> Job:
Can you copy the entries below word for word, starting at the line containing "Given: Open promise" and ending at the line containing "Looking at the", with the pictures left out?

> Given data:

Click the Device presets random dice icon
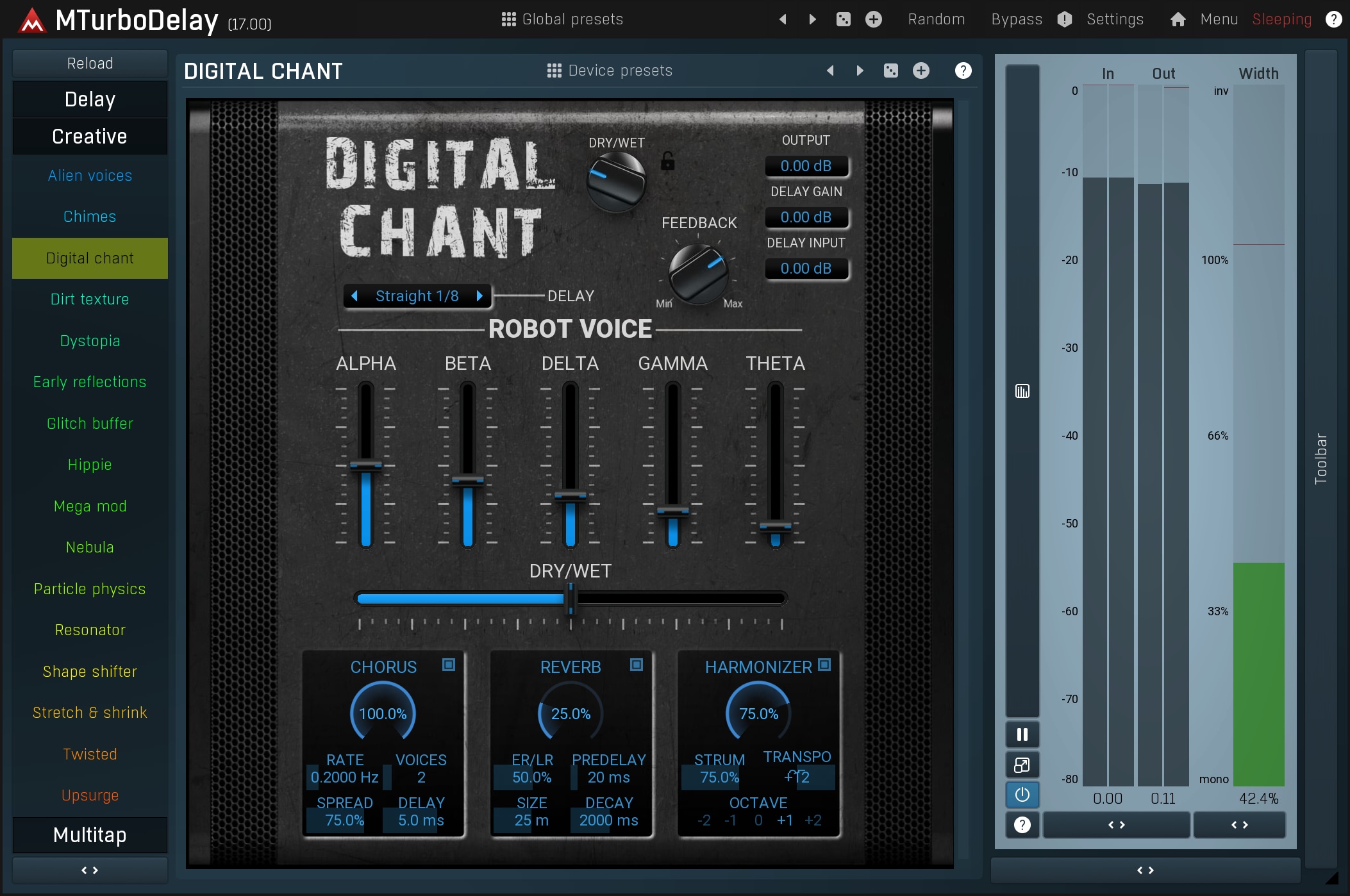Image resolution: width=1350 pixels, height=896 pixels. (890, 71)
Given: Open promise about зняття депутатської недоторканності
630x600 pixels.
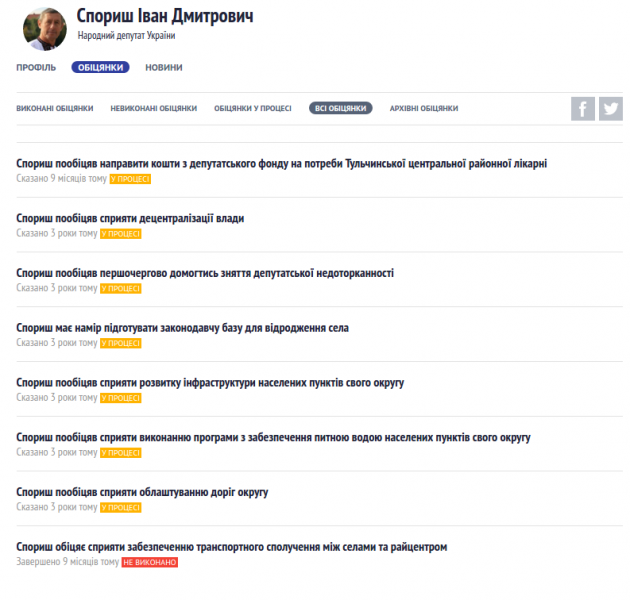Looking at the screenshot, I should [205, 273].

==

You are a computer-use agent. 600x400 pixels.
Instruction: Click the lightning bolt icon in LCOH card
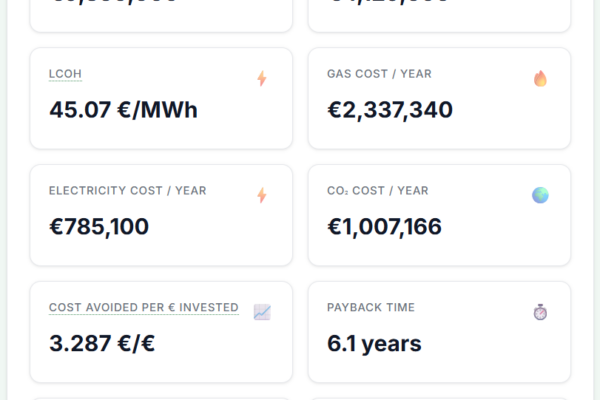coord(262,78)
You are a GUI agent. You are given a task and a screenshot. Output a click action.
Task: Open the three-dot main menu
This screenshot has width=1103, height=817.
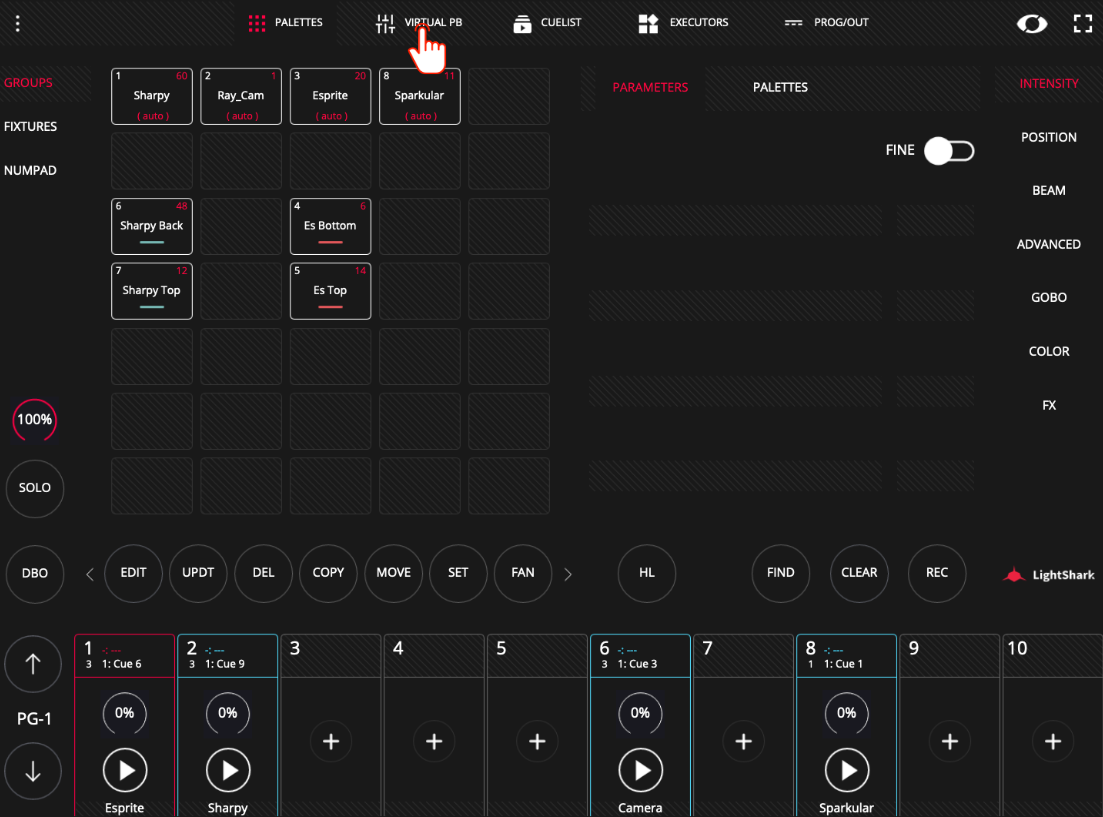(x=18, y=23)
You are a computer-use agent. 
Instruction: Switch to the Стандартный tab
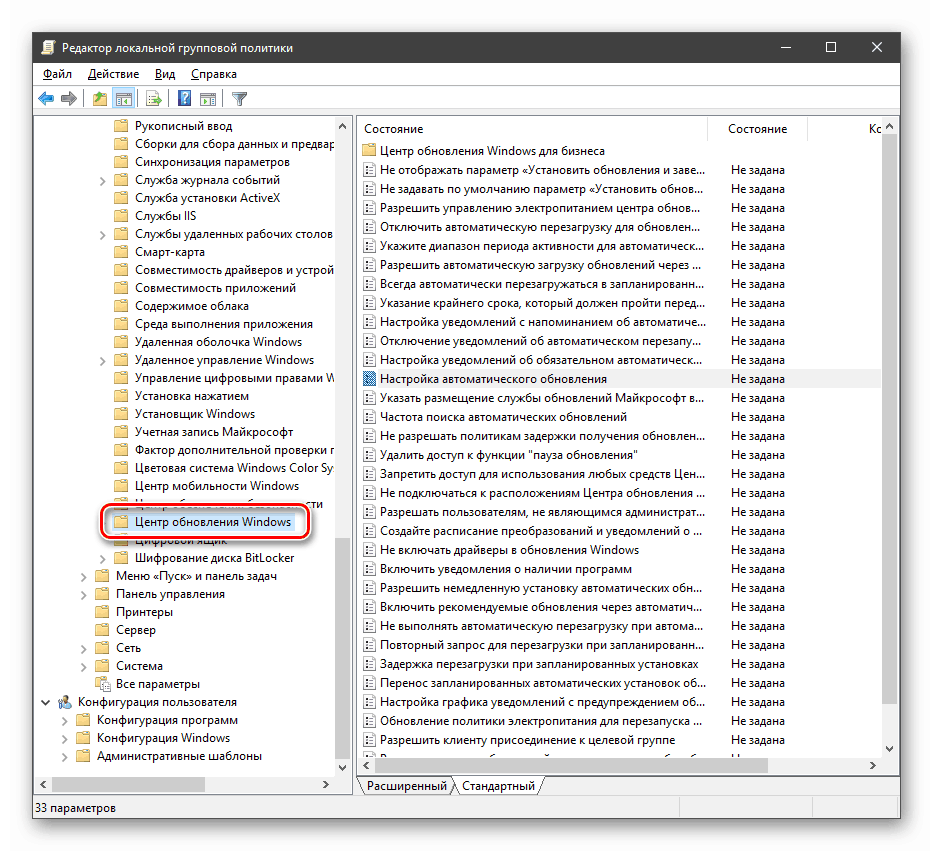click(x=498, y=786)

> Exercise output:
Given: Open promise about зняття депутатської недоторканності
630x600 pixels.
Looking at the screenshot, I should [205, 273].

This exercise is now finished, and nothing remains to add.